EXERCISE: Please quote exactly the lines below from the line containing "Baddi (121, 1918)" to the line containing "Move with in", both lines included, and nothing else.

Stored dataset items
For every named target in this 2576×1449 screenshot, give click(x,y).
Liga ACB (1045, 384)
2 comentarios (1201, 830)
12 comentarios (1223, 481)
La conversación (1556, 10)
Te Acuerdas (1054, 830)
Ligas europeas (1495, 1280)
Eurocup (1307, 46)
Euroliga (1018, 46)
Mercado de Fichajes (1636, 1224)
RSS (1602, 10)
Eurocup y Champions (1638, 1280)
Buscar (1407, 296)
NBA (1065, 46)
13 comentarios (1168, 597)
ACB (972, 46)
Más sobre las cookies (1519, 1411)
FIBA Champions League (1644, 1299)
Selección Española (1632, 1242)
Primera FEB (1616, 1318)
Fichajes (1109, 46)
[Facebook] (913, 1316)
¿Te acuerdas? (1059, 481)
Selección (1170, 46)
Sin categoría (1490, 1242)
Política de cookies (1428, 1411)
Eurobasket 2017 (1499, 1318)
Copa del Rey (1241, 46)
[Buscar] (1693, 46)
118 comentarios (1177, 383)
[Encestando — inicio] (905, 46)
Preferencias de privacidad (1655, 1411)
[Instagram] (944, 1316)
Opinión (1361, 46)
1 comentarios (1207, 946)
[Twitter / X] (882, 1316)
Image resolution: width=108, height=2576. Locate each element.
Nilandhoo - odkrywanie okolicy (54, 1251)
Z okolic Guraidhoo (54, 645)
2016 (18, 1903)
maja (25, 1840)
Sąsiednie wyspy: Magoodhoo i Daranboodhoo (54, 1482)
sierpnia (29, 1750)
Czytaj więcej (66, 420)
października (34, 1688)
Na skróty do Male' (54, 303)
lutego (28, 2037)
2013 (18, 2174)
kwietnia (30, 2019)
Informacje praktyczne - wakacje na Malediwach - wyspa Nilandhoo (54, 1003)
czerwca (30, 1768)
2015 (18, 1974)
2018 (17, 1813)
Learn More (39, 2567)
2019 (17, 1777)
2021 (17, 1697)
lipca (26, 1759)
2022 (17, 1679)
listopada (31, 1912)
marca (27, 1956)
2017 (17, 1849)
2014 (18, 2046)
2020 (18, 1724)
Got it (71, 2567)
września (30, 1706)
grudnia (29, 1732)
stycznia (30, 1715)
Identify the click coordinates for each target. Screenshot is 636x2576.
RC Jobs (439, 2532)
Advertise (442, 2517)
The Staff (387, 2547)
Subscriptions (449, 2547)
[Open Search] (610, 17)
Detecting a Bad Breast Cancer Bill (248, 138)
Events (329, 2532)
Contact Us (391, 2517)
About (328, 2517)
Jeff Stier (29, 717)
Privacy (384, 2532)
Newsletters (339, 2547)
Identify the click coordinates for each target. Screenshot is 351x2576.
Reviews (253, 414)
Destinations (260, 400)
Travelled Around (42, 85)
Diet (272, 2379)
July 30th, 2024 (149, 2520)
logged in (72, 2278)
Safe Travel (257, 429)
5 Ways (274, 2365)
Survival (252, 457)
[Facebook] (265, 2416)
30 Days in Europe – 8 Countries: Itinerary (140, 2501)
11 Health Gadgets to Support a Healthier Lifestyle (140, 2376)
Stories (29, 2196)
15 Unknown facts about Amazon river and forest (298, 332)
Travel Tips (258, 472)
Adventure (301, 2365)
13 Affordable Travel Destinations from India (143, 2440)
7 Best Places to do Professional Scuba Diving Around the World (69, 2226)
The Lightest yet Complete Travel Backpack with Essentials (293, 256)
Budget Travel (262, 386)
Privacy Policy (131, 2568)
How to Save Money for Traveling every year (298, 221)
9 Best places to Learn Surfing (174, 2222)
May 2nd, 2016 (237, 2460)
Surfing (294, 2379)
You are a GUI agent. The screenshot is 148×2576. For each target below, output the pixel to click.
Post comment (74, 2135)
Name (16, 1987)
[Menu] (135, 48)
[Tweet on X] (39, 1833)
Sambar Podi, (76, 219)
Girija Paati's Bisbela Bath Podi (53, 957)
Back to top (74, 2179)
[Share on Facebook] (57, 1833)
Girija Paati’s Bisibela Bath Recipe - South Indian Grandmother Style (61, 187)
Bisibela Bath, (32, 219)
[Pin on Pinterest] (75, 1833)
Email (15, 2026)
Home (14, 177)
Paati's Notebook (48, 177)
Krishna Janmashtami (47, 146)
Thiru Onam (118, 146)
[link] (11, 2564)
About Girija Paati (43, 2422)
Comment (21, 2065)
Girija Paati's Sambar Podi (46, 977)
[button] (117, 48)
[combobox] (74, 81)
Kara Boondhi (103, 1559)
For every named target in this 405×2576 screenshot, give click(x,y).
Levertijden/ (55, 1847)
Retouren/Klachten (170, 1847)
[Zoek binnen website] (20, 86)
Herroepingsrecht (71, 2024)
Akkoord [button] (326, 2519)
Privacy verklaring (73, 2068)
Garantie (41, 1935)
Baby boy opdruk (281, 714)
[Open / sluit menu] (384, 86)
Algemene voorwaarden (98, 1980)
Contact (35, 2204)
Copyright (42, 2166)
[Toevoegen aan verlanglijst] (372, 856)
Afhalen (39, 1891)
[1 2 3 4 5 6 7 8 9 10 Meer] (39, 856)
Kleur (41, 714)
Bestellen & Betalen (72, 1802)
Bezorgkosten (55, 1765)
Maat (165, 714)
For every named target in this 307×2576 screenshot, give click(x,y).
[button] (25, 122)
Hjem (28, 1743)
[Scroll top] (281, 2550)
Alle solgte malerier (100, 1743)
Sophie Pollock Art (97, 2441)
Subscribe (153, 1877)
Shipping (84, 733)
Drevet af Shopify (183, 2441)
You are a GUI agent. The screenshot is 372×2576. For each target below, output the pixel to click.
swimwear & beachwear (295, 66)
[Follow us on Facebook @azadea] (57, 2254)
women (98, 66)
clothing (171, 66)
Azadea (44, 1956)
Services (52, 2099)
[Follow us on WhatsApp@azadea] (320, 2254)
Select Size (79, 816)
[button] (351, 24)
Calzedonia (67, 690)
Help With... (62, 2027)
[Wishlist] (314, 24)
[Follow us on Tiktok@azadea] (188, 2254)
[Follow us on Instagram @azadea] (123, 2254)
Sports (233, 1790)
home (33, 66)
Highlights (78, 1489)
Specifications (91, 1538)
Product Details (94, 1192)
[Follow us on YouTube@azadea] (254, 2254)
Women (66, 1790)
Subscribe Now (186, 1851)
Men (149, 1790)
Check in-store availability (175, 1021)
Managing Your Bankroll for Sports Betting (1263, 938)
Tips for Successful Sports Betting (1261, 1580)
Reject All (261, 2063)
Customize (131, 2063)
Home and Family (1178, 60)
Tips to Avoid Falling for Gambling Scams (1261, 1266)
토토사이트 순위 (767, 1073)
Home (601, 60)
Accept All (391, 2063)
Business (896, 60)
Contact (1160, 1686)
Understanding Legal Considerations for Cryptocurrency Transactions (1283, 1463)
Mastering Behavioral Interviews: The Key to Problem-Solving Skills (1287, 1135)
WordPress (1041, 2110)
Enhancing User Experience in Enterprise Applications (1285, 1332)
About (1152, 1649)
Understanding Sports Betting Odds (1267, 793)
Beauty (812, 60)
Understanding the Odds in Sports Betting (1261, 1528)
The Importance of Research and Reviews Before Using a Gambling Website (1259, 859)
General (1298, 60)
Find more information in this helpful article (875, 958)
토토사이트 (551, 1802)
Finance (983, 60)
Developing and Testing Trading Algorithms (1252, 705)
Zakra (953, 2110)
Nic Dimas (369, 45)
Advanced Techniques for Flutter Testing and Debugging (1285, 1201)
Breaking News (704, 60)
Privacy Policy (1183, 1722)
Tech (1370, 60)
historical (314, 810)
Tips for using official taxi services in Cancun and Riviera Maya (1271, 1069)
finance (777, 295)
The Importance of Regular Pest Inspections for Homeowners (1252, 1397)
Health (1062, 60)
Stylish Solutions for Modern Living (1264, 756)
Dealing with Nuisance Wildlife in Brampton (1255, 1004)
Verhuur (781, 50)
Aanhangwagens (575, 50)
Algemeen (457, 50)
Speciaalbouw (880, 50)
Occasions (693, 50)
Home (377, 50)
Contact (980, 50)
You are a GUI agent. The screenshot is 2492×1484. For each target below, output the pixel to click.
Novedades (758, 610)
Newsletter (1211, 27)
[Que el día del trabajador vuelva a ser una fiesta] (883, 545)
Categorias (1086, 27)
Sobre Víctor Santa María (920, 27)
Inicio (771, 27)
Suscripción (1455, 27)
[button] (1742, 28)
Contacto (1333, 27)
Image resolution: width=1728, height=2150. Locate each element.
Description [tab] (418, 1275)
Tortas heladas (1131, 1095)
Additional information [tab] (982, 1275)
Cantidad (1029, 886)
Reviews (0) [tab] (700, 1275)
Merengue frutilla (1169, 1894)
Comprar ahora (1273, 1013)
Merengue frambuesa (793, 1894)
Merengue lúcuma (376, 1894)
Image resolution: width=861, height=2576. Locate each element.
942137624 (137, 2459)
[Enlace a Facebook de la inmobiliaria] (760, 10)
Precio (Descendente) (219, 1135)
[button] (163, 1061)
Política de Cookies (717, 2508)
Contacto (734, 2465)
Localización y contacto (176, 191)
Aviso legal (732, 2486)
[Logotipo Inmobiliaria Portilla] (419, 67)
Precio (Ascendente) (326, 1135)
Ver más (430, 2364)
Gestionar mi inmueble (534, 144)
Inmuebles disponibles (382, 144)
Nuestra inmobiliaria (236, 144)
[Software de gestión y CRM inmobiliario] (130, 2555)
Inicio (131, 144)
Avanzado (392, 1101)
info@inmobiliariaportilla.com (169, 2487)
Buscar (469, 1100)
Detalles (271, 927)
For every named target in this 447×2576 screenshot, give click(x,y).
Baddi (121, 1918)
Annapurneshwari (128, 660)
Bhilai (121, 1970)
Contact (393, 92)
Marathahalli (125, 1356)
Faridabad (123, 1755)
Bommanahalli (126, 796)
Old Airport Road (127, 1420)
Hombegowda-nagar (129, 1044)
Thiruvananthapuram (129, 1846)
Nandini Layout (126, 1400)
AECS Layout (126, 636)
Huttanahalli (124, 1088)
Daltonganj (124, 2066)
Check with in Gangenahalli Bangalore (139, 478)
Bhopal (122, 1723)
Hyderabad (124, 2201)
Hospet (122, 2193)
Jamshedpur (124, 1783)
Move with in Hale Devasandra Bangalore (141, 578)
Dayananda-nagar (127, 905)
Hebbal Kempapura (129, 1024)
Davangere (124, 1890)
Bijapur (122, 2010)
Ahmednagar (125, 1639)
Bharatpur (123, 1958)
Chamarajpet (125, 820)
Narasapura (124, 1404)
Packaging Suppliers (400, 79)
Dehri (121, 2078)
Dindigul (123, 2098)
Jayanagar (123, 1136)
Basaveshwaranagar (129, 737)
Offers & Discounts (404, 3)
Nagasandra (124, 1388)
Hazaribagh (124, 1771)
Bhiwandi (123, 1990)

FINISHED EXERCISE:
Baddi (121, 1918)
Annapurneshwari (128, 660)
Bhilai (121, 1970)
Contact (393, 92)
Marathahalli (125, 1356)
Faridabad (123, 1755)
Bommanahalli (126, 796)
Old Airport Road (127, 1420)
Hombegowda-nagar (129, 1044)
Thiruvananthapuram (129, 1846)
Nandini Layout (126, 1400)
AECS Layout (126, 636)
Huttanahalli (124, 1088)
Daltonganj (124, 2066)
Check with in Gangenahalli Bangalore (139, 478)
Bhopal (122, 1723)
Hyderabad (124, 2201)
Hospet (122, 2193)
Jamshedpur (124, 1783)
Move with in Hale Devasandra Bangalore (141, 578)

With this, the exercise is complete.